Spring training comes with a flood of caveats. When performance matters is subjective in south Florida. The idea is unequivocal during the regular season. All the numbers count, the purpose is clear and the measurements are unforgiving. In Florida, bad nights can be passed off with a shrug and point at the calendar, if the person in question is not competing for a job.

So, when Daniel Hudson follows a first bad outing with a worse one, any reaction needs to be tempered. But, what the Nationals need to be more wary of than Hudson’s current spring ERA of 40.50 is the ample evidence that last season was more outlier than repeatable.

Hudson's 322 ERA-plus (which accounts for park factors) in Washington last year blows away his prior high of 251 in Arizona, which happened 10 years ago across 11 starts. Hudson’s strikeout rate was up and ERA way down after joining the Nationals following a trade deadline exchange with Toronto for minor-leaguer Kyle Johnston. His 3.53 FIP (fielding independent pitching) last year while in Washington suggests his 1.44 ERA was largely rooted in luck and defense. This all points to a pending regression.

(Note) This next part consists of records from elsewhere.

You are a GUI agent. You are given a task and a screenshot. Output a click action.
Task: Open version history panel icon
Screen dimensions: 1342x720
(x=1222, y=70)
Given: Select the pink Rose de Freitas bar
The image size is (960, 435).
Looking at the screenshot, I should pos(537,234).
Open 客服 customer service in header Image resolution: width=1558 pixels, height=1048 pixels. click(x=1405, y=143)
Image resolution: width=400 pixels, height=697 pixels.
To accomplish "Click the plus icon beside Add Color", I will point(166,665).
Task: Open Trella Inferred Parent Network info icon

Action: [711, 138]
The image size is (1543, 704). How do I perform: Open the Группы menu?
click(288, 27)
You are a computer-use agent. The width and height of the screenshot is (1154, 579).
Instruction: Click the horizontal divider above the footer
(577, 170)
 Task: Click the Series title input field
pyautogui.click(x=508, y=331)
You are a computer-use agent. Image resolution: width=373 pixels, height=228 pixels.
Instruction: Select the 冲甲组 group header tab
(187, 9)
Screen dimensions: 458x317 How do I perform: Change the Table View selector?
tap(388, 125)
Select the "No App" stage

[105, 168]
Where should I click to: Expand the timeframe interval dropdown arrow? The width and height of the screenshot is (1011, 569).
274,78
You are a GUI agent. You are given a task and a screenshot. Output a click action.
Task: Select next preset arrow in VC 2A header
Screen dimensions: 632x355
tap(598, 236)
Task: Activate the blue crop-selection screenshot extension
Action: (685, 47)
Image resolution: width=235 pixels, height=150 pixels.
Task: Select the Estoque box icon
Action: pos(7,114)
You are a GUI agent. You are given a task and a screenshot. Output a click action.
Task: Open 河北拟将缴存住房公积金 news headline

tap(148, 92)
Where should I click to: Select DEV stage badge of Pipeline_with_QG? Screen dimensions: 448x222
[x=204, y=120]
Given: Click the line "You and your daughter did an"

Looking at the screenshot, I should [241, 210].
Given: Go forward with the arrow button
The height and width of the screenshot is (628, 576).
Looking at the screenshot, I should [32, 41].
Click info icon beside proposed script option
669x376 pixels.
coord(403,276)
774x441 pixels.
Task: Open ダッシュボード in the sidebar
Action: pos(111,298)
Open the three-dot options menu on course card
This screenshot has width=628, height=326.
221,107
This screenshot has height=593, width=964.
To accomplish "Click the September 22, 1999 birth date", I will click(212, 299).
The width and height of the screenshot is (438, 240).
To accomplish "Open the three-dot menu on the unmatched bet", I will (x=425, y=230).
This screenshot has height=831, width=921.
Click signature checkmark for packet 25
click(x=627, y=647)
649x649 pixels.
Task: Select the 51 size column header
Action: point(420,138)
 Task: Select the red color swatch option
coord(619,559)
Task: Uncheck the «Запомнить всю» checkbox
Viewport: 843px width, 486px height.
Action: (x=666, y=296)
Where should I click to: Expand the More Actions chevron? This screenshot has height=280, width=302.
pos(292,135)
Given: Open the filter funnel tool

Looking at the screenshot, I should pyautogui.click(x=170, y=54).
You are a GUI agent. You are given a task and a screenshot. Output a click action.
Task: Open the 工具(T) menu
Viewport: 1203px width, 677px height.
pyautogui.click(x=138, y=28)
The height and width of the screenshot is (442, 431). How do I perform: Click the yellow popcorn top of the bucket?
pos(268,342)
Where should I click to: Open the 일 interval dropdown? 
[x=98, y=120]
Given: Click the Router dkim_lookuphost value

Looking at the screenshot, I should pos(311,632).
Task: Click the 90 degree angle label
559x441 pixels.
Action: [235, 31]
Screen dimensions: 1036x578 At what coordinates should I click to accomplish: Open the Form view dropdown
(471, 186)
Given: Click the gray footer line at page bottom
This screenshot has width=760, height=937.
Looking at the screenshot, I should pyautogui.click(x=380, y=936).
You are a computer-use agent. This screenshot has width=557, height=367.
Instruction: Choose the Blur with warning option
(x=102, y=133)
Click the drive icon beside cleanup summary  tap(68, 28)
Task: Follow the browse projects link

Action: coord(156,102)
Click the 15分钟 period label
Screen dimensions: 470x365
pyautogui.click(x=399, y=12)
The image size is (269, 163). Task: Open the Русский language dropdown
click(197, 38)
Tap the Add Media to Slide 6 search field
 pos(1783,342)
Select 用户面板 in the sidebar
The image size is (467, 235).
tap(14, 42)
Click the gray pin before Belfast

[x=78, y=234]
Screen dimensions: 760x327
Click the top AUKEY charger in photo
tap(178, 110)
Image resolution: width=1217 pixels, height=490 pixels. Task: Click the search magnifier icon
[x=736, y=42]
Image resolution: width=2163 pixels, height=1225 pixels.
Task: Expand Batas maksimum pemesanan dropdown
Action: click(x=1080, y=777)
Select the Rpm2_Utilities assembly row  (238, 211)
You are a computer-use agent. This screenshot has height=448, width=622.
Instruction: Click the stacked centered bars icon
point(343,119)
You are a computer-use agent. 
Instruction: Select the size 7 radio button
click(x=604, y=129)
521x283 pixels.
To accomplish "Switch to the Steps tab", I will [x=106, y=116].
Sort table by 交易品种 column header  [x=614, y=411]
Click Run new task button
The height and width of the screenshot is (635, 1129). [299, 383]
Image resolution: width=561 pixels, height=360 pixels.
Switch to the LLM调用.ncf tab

So, when his ERA rises this season, his slider isn’t as effective and the questions start to come, don’t be surprised. Hudson has a decade of work suggesting he’s not the pitcher who was so effective across 24 regular-season games before becoming the man to end it all with a slider under the hands of Michael Brantley. And, the extra workload -- no one had a more whirlwind October on and off the field -- is something Hudson has often mentioned since emerging from winter for a return to the mound.

He at least has padding around him. Sean Doolittle, who also pitched poorly Thursday, and Will Harris are in the back of the bullpen. It’s not Hudson alone, tasked with replicating his work once arriving in Washington, which was by far the best stint of his career.

For now, he’s pitched in just two games this spring and recorded four outs. Davey Martinez told reporters Hudson’s location was poor Thursday. The Nationals hope they don’t have to do too much explaining on his behalf once the team is back north and subjective becomes fact though his past numbers suggest his future ones will not be as shiny as 2019.